SPAIN’S government is to spend €4.3 billion in a massive revamp of its car production industry in a switch to making electric vehicles.
Prime Minister, Pedro Sanchez, said that most of the cash will come from EU pandemic recovery fund money.
Pedro Sanchez said today(July 12) that government investment was essential to get things going.
“The spontaneous functioning of the market is not going to achieve by itself the kick-starting of a new model that involves so many industries,” he said.
Sanchez branded the announcement as a ‘real revolution’ for the economy and that private investors would pump in €19 billion over the next two years.
Spain is expected to get €140 billion over the next six years from the EU’s Next Generation fund which will be used to transform traditional industries.

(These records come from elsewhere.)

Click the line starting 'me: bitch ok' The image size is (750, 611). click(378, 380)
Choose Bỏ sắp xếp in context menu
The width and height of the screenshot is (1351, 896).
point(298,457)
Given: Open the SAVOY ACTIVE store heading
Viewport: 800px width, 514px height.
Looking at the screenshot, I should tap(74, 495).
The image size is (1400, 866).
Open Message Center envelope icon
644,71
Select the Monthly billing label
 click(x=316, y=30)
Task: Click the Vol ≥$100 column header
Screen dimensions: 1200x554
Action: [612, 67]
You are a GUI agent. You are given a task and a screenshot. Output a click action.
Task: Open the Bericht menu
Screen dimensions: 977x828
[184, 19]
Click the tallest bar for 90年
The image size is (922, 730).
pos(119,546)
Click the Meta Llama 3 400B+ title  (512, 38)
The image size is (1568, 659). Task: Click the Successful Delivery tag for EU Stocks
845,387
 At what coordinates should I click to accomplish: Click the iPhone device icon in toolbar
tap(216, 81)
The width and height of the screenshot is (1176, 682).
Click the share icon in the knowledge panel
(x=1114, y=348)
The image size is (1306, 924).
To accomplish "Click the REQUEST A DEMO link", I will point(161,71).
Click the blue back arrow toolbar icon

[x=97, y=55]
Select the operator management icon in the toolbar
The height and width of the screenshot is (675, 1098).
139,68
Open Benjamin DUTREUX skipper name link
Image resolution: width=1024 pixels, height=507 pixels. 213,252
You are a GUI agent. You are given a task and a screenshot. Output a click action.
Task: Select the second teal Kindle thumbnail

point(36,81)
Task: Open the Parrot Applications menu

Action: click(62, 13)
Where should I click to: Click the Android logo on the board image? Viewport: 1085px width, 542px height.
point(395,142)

“Our state needs to be an entrepreneurial state in a tight alliance with the main stakeholders,” Sanchez added.
Over electric cars, the Prime Minister said that the government-implemented proposal would take in all aspects of the production chain.
They would hand out grants to companies with the aim of building Spain’s first electric vehicle battery plant and increasing the production of electric cars.
An initial target is to have 250,000 electric cars on Spanish roads by 2023, as opposed to 18,000 last year.
The government estimates that up to 140,000 jobs could be created by the investment.
Spain is Europe’s second-largest manufacturer of cars behind Germany, and eighth in the world.